Le maire de Lachine et ex-président du conseil municipal, Claude Dauphin, serait intervenu à de multiples reprises auprès de ses fonctionnaires pour qu'on accorde un «traitement VIP» à une demande de permis effectuée par des «amis personnels».

Ce sont quelques-unes des «allégations très sérieuses» contre M. Dauphin, signalées la semaine dernière par le président du comité exécutif de la Ville de Montréal, Michael Applebaum. Celui-ci avait justifié son refus de redonner le siège de président du conseil à M. Dauphin par les conclusions d'un récent rapport du contrôleur général sur l'arrondissement de Lachine.

Ce rapport confidentiel, daté du 24 février 2012 et dont La Presse a obtenu des extraits, décrit le comportement du maire Dauphin à partir de l'automne 2010. Les extraits concernent les interventions du maire entourant une demande de certificat d'autorisation pour modifier l'usage d'un immeuble commercial profitant d'un droit acquis, sis au 200, rue Richmond, propriété de la firme Service d'entretien Distinction.

M. Dauphin nie catégoriquement avoir agi de façon irrégulière (voir autre texte). Ses interventions étaient motivées par la perspective d'un investissement prometteur, qui aurait créé des dizaines d'emplois dans un quartier défavorisé de Lachine. «J'admets avoir poussé, mais j'ai fait mon job de maire.»

«Pression indue»

À cette époque, Louise Martell, épouse de l'entrepreneur Fausto Lévy, a tenté à de multiples reprises d'obtenir un changement d'usage. En vain. Elle souhaitait établir au 200, rue Richmond les activités d'un groupe d'entreprises appartenant à

M. Lévy. Le matin du 5 octobre 2010, selon le rapport, le maire Dauphin aurait appelé un fonctionnaire pour lui demander de s'occuper du projet de Mme Martell. Il a alors précisé qu'ils étaient des «amis personnels» et qu'un «traitement VIP était souhaité».

Selon le rapport du contrôleur général, «certains fonctionnaires ont allégué avoir subi une pression indue de la part du maire de l'arrondissement dans le traitement de ce dossier».

On relève notamment qu'une rencontre a été organisée à la demande du maire Dauphin, au cours de laquelle Mme Martell a pu présenter et défendre son projet. Les fonctionnaires, appuyés ensuite par les services juridiques de la Ville, ont maintenu leur refus d'accorder le changement d'usage.

Mme Martell a par la suite déposé trois demandes formelles sur une période de huit mois, et envoyé de nombreux courriels à l'attention du responsable du dossier. Malgré les refus répétés, «les demandes soumises étaient toutes relativement semblables» et ne répondaient pas aux précisions demandées par les fonctionnaires.

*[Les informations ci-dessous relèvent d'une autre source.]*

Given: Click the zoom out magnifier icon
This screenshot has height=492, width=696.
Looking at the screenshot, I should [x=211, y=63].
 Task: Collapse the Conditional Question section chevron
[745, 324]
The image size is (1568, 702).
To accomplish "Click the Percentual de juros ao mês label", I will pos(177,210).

«Les principaux fonctionnaires impliqués au dossier ont indiqué qu'il s'agissait de la première fois de leur carrière que de multiples demandes pour un certificat d'occupation étaient soumises pour la même adresse», note le Service du contrôleur général.

Un fonctionnaire a notamment rapporté un échange verbal avec le maire Dauphin, qui lui aurait déclaré: «S'il faut changer le zonage, on va le changer. Il faut que l'administration me suive là-dedans ou sinon je vais me débarrasser de l'administration qu'on a.»

Fonctionnaires absous

D'autres fonctionnaires ont souligné que ce dossier devait être considéré «comme la priorité de l'arrondissement», à la demande du maire. Un employé a indiqué qu'il s'agissait du dossier sur lequel «on avait mis le plus d'insistance depuis son entrée en poste à Lachine». Le Service du contrôleur général se montre perplexe: «Nous ne sommes pas en mesure de saisir le raisonnement derrière la priorisation du dossier.»

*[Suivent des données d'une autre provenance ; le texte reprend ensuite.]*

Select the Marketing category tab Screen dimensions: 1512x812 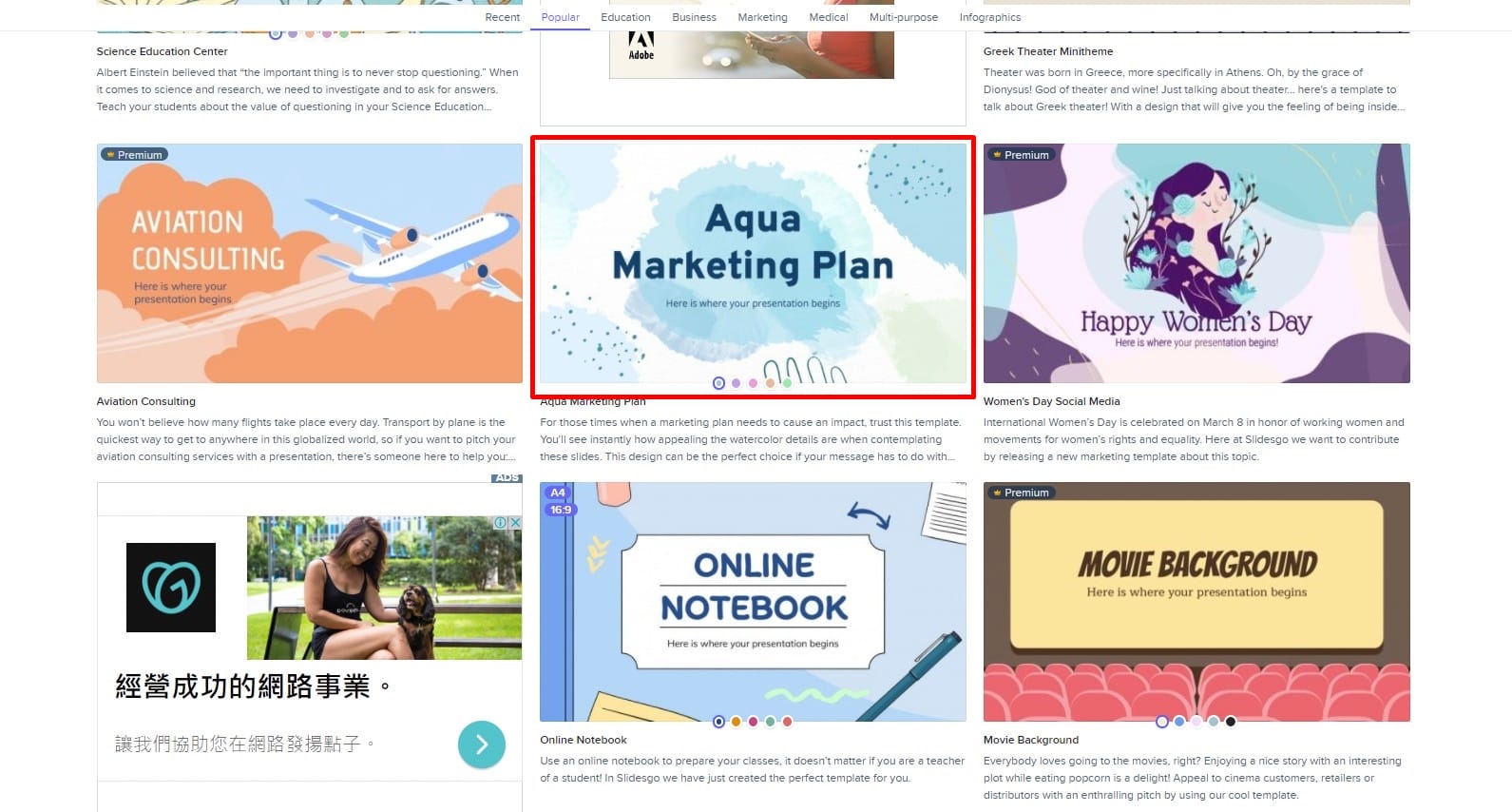(x=762, y=17)
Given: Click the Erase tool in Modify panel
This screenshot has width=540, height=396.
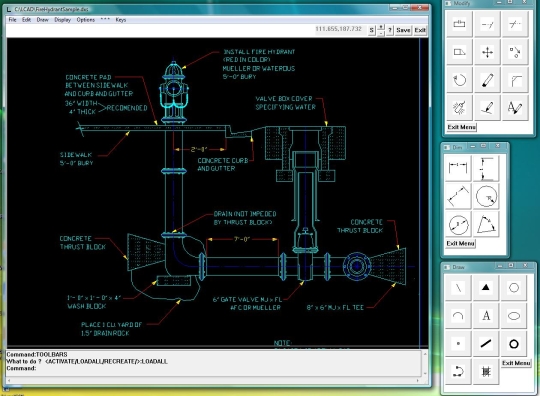Looking at the screenshot, I should 487,80.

La vérification ne visait pas directement le maire de l'arrondissement, puisque le contrôleur général n'a théoriquement pas le pouvoir d'enquêter sur les élus. Il s'agissait de s'assurer que les pressions exercées par le maire n'étaient pas justifiées par «le laxisme des fonctionnaires ou par leur méconnaissance des encadrements en vigueur».

Le rapport absout les fonctionnaires sur ce dernier point.

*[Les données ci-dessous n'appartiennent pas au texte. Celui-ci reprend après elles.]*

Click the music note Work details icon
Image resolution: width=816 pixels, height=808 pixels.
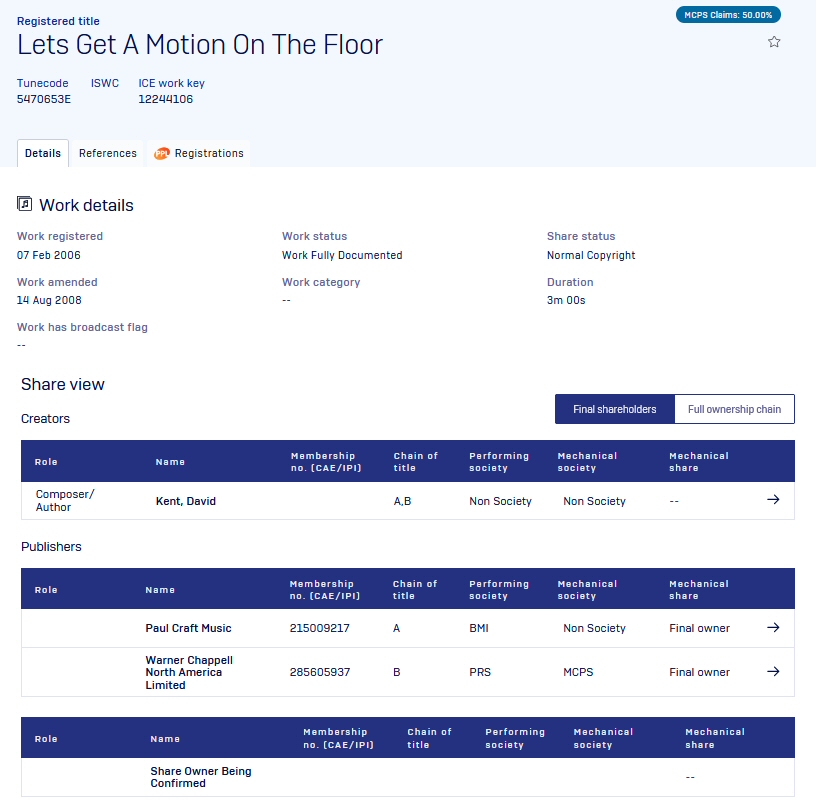25,204
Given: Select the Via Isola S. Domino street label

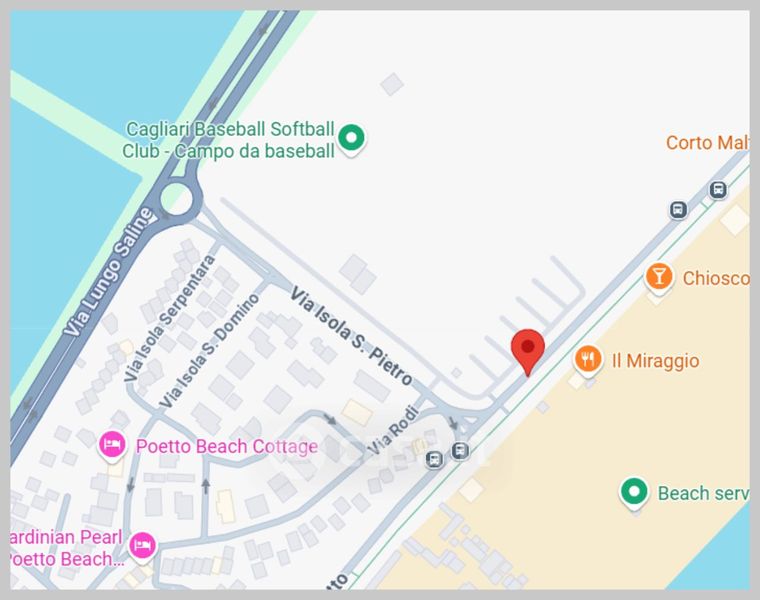Looking at the screenshot, I should point(210,351).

En ce qui concerne les pressions, on note d'emblée qu'«un comportement ou un échange verbal peut être interprété différemment d'une personne à l'autre».

Dans ce dossier, toutefois, «le contexte particulier des demandes répétées et l'accumulation des témoignages recueillis laissent peu de doute quant à l'existence d'une influence qui aurait été exercée, en vain, par le maire de l'arrondissement».

La Ville n'a pas voulu émettre de commentaires sur ce rapport confidentiel. La semaine dernière, la demande de Claude Dauphin pour le rendre public s'était butée à un refus de l'administration Tremblay, sur la base d'un avis juridique.